Briefly, net revenue for the period decreased 3.1% to $458.8 million, paced by a 2.6% drop in direct segment net revenue of $398.5 million. Fewer Lands' End shops and a 1.7% decrease in same-store sales contributed to the overall downturn in net revenue.
Gross margin for the fourth quarter fell 340 basis points to 38.6%, which stemmed from the highly promotional retail environment and a $2.3 million inventory writedown for the Company's Canvas by Lands' End brand.
The net loss for the period was $94.8 million, or $2.96 per share. On an adjusted basis, Lands' End fourth quarter net income was $13.0 million, or $0.41 per share, compared to $22.6 million, or $0.71 per share, in the same period a year ago.
It is no mystery why Lands' End had a tough go of it in the fourth quarter. The apparel companies have been the hardest-hit group in the retail sector on account of declining mall traffic, increased online competition, a lack of pricing power, a lack of product differentiation, and shifting consumer buying preferences, not to mention residual concerns about the possible implementation of a border adjustment tax.
For fiscal 2016, Lands' End reported a 5.6% decline in net revenue of $1.34 billion, a 6.0% decrease in same-store sales, and an adjusted net loss of $0.06 per share versus an adjusted profit of $1.26 per share for fiscal 2015.
Lands' End didn't provide any specific revenue or earnings guidance in its press release.
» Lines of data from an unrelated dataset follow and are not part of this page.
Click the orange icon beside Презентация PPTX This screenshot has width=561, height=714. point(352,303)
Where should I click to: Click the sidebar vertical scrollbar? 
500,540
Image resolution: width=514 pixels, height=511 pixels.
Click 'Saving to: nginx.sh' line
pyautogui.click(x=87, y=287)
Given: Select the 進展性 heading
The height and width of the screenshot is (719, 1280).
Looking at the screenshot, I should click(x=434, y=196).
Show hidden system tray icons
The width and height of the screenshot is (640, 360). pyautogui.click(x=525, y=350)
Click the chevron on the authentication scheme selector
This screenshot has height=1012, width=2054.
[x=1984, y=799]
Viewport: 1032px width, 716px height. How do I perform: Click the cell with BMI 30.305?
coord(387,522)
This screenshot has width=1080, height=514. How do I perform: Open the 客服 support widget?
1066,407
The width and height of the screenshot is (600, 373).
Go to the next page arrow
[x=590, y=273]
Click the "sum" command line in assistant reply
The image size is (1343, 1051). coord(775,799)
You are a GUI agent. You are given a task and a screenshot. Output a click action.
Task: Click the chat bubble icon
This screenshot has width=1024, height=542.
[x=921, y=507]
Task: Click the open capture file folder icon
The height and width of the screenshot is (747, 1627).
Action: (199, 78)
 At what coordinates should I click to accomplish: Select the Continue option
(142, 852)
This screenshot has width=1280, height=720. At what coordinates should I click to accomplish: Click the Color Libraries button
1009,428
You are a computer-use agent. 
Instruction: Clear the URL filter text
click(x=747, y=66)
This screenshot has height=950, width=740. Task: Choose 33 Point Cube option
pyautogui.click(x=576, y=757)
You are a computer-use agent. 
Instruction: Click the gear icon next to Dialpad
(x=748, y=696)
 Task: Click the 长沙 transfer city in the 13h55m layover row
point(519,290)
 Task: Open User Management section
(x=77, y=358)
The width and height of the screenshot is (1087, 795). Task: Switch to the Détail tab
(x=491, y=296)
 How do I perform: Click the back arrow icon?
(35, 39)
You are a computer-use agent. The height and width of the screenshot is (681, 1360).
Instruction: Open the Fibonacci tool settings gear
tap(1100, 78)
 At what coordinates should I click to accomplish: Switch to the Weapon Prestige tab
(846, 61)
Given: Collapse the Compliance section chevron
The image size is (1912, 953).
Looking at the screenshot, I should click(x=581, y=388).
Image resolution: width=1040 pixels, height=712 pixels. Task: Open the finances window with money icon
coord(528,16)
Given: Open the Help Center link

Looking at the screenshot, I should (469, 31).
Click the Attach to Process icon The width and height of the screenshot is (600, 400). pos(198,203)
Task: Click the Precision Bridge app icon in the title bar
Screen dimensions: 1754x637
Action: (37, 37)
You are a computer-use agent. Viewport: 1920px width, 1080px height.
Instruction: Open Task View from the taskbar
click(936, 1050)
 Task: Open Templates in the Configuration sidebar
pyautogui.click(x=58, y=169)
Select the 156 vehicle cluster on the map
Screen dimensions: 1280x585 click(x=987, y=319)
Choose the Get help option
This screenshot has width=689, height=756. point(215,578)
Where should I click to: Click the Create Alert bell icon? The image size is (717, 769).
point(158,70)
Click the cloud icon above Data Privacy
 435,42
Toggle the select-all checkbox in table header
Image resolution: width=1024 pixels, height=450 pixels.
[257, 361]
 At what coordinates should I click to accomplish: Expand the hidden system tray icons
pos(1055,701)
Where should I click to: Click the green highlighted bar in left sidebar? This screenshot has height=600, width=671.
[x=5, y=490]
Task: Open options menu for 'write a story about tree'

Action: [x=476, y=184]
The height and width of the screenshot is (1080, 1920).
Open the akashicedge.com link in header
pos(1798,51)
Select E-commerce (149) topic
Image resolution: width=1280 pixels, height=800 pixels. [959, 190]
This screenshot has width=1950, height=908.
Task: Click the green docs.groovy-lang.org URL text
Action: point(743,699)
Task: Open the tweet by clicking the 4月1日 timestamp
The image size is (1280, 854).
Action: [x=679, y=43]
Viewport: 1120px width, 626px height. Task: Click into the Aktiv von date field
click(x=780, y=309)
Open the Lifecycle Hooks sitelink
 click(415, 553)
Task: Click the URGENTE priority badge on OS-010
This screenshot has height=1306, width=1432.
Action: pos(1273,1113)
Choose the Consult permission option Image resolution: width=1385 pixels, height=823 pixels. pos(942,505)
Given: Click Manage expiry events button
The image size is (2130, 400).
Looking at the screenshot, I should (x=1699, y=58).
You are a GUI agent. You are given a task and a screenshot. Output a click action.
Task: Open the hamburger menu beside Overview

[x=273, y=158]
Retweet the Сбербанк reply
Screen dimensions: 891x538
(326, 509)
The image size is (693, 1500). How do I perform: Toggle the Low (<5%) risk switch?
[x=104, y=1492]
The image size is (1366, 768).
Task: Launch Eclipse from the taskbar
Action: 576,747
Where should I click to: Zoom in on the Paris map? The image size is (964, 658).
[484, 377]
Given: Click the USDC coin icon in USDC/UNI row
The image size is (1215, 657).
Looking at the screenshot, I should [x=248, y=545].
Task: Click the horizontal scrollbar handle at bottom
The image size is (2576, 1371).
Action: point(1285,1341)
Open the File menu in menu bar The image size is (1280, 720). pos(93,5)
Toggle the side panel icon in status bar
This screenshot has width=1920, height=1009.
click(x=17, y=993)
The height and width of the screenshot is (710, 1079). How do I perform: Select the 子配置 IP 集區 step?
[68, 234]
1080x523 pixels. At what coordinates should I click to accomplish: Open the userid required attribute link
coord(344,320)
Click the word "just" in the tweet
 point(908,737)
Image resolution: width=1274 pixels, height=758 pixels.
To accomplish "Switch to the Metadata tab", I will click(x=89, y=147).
Management noted that the company saw sequential improvement in its fourth quarter results, but conceded that it needs to strengthen its competitive position and develop and execute a strategic plan to leverage its brand heritage and e-commerce platform.
Management is going to focus on efforts aimed at driving growth, profitability and shareholder value over the long term, which is one way of saying that the short term might not look so hot as it goes about transforming its business to achieve long-term success.
The latter point notwithstanding, LE has actually been a very hot stock so far this year, surging 27% without the aid really of a strong operational catalyst, which suggests short-covering activity might be a factor that has exacerbated the stock's gains. Despite that hefty move, LE is still down 28% over the last 52 weeks, which is a move more in-line with the recognized struggles for the apparel companies.